In keeping with the repressive nature of the Cuban regime, and especially in keeping with Raul Castro's rule (Raul worked with a KGB handler as early as 1953), the more prominent among the purged (Carlos Lage, 56, VP of the Council of State, Felipe Roque, 45, Foreign Minister) have signed confessions seemingly lifted from the very template used by Zinoviev, Kanev and Bukharin in 1936.

Trotsky's murderer, Ramon Mercader, by the way, served as Cuba's “inspector of prisons” in the 1960's, was the favorite companion of both Raul Castro and Che Guevara, and was buried with honors in a Havana cemetery in 1978. This grave, however, doesn't seem to feature among the more popular sites for the 2.4 million Canadian and European tourists who visit Cuba annually and whose estimated $2.5 billion in expenditures annually for the past 15 years provide the very lifeblood of the Castro regime.

Raul and his Cuban military cronies own most of Cuba's tourist industry. Obama's bill will allow American tourists to participate in Raul's racket and further enrich his regime coffers, while his police bludgeon and bayonet any “unauthorized” Cuban who ventures too near the sparkling tourist facilities. Obama's reasoning seems to go like this: rewarding and enriching the KGB-trained and heavily armed guardians of Cuba's status-quo will magically convert them into instant opponents of that status quo.

This line of reasoning invariably fails to convince those with first-hand experience under Cuba's regime. And never mind the evidence. As mentioned, for almost each of the past 14 years almost 10 times as many tourists have visited Cuba as visited in any year during the 1950's, when Cuba was labeled a "tourist playground." Yet Cuba is as essentially Stalinist today as in 1965. Whatever trickle of foreign currency reaches the regime's subjects (primarily from prostitution) is offset a thousand-fold by the millions that enters the regime's coffers. Not that all of it stays there. According to prominent military defectors, much of it quickly winds up in Spain and Switzerland.

Politically, meanwhile, little changes in Cuba, as last week’s events demonstrate. The same apparatchiks who had worked up Cuban regime ranks were all purged and replaced essentially by apparatchiks who also held office in 1965. Similar purges have occurred in Cuban regime at least once a decade since 1959 -- and they will continue as long as Fidel or Raul remain alive.

● PROBLEMS TO SOLVE
(a) In the text on the Cuban regime, how many Canadian and European tourists visit Cuba each year?
(b) Write out the passage of the text on the Cuban regime from "In keeping with the" up to and including "the Castro regime.".

● GIVEN MATERIAL
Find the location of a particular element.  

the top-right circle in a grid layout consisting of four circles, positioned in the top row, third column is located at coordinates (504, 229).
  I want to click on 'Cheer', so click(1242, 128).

● ANSWERS TO THIS EXERCISE
(a) 2.4 million

(b)
In keeping with the repressive nature of the Cuban regime, and especially in keeping with Raul Castro's rule (Raul worked with a KGB handler as early as 1953), the more prominent among the purged (Carlos Lage, 56, VP of the Council of State, Felipe Roque, 45, Foreign Minister) have signed confessions seemingly lifted from the very template used by Zinoviev, Kanev and Bukharin in 1936.

Trotsky's murderer, Ramon Mercader, by the way, served as Cuba's “inspector of prisons” in the 1960's, was the favorite companion of both Raul Castro and Che Guevara, and was buried with honors in a Havana cemetery in 1978. This grave, however, doesn't seem to feature among the more popular sites for the 2.4 million Canadian and European tourists who visit Cuba annually and whose estimated $2.5 billion in expenditures annually for the past 15 years provide the very lifeblood of the Castro regime.